Spring Security Basics

Spring Security Basics

Spring Security Basics

We have to secure our applications and data since security threats can not be ignored for an application. Spring Security is a framework for securing Spring-based applications. In this article, we will look over the core security concepts and how Spring Security provides solutions for the common security concerns.

Okay, let’s first figure out the problem in terms of security terminology.

Think that we have an asset; that’s a web application and it should be protected against threats.

Here, what a threat is, in information security, it’s a way of exploiting vulnerabilities; it’s a potential for the occurrence of a fatal impact which compromise of confidentiality, integrity or availability of our system. And if a threat is actualized, then we name it as an attack. A typical scenario is depicted in the following diagram.

Application Security Concepts

Application Security Concepts

1. Security Aspects

As you see in the diagram above, we want to protect the following aspects of our assets that are well-known as CIA Triad:

Confidentiality targets the privacy of our system. We have to ensure that our application is accessed only by authorized users. We call this concept authenticity in software development. And this leads us to another concept, identity. Our users have to be identified and authenticated. Besides, we have to make some kind of access controls to map which pieces of data to be accessed by which authenticated users. And this is authorization.

Integrity is about the consistency and accurate modification of our data, and this requires authorized modification of the data. The data have to be modified only by authorized users or processes. Besides, error detection and correction should be made.

Availability is about the continuity of the authorized access to the system. Our assets should be accessible in a reasonable time, and with a capacity enough, our services have to response in an acceptable period of time. If not, we call it denial of service, it’s the opposite of availability.

2. About Spring Security

As you see, authentication and authorization is at the heart of the security. Spring Security provides several configurable servlet filters to provide authentication and authorization for our web applications and also for supplying these aspects, it provides the commons in the presentation layer such as login pages.

To understand the Spring Security, we should first delve into the basics up to the Servlets. In Java EE world, Servlet simply is a web technology with which we can receive and handle the HTTP requests, create HTTP response and return that response back to the client.

Servlet technology makes a basis for other Java web technologies on top of which other frameworks put their extensions. For example JSP, JSF, Spring MVC are such technologies which are uses Servlet technology at behind.

***So we can say that, Java + Http means Servlet in its core.

When we get to a Spring web application from that point, we can now say that it should be a Servlet somewhere managing the http requests. And that is the DispatcherServlet. Let’s look over the following diagram:

Dispatcher Servlet

Dispatcher ServletThe DispatcherServlet, as a front controller, gets the http request and forwards it to the Spring components that can be a Controller or an Actuator Endpoint.

While doing this, some security aspects could be handled by leveraging another Servlet feature, filters.

Filters are heavily used in Servlet technology as pre-processors and/or post-processors and can be chained.

So, in our case, Spring Security configures some security filters on the DispatcherServlet on behalf of us.

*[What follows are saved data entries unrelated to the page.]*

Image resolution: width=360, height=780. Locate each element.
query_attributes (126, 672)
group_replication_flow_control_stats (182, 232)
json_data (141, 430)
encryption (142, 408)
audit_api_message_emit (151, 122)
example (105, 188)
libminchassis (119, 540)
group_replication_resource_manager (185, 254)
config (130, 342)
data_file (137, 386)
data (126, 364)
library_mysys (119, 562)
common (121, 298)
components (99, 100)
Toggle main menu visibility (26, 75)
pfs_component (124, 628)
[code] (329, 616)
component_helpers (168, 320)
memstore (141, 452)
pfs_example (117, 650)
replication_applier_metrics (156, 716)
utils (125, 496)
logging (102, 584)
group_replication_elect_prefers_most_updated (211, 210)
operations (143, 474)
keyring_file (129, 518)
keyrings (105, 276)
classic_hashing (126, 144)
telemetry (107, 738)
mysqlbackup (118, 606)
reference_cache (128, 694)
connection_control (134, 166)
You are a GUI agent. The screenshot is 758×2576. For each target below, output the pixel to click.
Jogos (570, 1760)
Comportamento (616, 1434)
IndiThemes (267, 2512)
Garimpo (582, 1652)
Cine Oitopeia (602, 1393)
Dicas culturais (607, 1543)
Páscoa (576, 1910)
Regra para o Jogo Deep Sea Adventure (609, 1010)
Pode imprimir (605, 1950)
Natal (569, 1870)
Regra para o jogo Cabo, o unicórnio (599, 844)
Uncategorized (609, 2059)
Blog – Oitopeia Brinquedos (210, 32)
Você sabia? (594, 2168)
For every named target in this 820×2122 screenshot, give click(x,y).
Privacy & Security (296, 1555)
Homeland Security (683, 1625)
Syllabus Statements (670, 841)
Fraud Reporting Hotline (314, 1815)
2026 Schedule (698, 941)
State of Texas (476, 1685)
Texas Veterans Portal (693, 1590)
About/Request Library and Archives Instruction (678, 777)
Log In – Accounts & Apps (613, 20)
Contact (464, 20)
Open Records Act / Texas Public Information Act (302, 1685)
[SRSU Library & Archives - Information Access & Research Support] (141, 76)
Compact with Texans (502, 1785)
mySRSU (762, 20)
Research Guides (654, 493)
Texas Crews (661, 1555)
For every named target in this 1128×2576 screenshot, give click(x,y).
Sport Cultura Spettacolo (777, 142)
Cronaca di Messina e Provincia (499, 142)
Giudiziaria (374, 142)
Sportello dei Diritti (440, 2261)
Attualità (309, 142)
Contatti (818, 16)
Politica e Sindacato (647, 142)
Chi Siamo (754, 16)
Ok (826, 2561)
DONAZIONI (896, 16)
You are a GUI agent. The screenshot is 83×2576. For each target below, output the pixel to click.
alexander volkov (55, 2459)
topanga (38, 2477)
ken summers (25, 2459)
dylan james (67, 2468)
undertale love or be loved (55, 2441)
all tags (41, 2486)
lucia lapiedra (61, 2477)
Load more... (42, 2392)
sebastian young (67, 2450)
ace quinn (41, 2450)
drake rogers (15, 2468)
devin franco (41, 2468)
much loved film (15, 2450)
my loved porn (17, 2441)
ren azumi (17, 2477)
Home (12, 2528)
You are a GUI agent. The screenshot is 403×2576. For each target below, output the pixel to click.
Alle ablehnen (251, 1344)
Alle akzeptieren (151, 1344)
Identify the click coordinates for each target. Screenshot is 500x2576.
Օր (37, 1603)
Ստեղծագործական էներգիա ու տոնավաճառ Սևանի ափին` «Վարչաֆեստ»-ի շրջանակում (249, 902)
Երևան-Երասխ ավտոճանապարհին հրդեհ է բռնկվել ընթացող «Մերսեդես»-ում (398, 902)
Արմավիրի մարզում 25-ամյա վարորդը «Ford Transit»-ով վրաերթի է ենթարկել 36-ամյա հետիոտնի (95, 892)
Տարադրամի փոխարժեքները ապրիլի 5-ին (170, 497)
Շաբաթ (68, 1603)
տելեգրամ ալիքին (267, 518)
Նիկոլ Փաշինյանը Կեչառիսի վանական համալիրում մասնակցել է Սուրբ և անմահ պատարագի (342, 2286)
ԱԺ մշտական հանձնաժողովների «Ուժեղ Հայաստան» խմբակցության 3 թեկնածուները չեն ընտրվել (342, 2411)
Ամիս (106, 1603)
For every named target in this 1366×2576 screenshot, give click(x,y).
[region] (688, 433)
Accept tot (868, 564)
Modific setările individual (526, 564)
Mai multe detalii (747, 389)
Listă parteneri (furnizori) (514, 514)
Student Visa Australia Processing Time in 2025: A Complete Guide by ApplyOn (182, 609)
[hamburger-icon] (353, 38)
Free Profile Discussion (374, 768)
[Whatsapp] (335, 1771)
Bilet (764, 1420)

When a request comes, these filters run and filter the request by making some checks such as CSRF exploits or/and authenticates the request. And after the run of these filters, the DispatcherServlet routes the request to our @Controllers/@RestControllers/@Endpoints.

That’s the outline of the Spring Security, and it’s time to inspect the details.

3. Start-up A Sample Secure Spring Boot Application

Spring Security is mostly about wiring some security filters to the DispatcherServlet and making the configuration of these filters. And as you guess, Spring Boot makes this wiring process easy for us with auto-configuration.

Now, let’s try it out in a simple Spring Boot application and see the default behaviours of an auto-configured security by Spring Boot.

3.1 Security Starter Dependency

Adding security to a Spring Boot application is just one step away from us. We just add the following dependency and see what happens then.

If we start up the application after adding this dependency, the default security configuration is applied with the use of SecurityAutoConfiguration class. And later on, if we make a form-login request then we will first be directed to a login page and after the authentication with the password printed in the Spring Boot logs, we will be able to access the requested page. Or, if we make a request to any of our rest endpoints we will be authorized automatically with the password printed in the Spring Boot logs and we will be able to access the endpoint.

And all these are happened via the auto-configured security filters over the DispatcherServlet.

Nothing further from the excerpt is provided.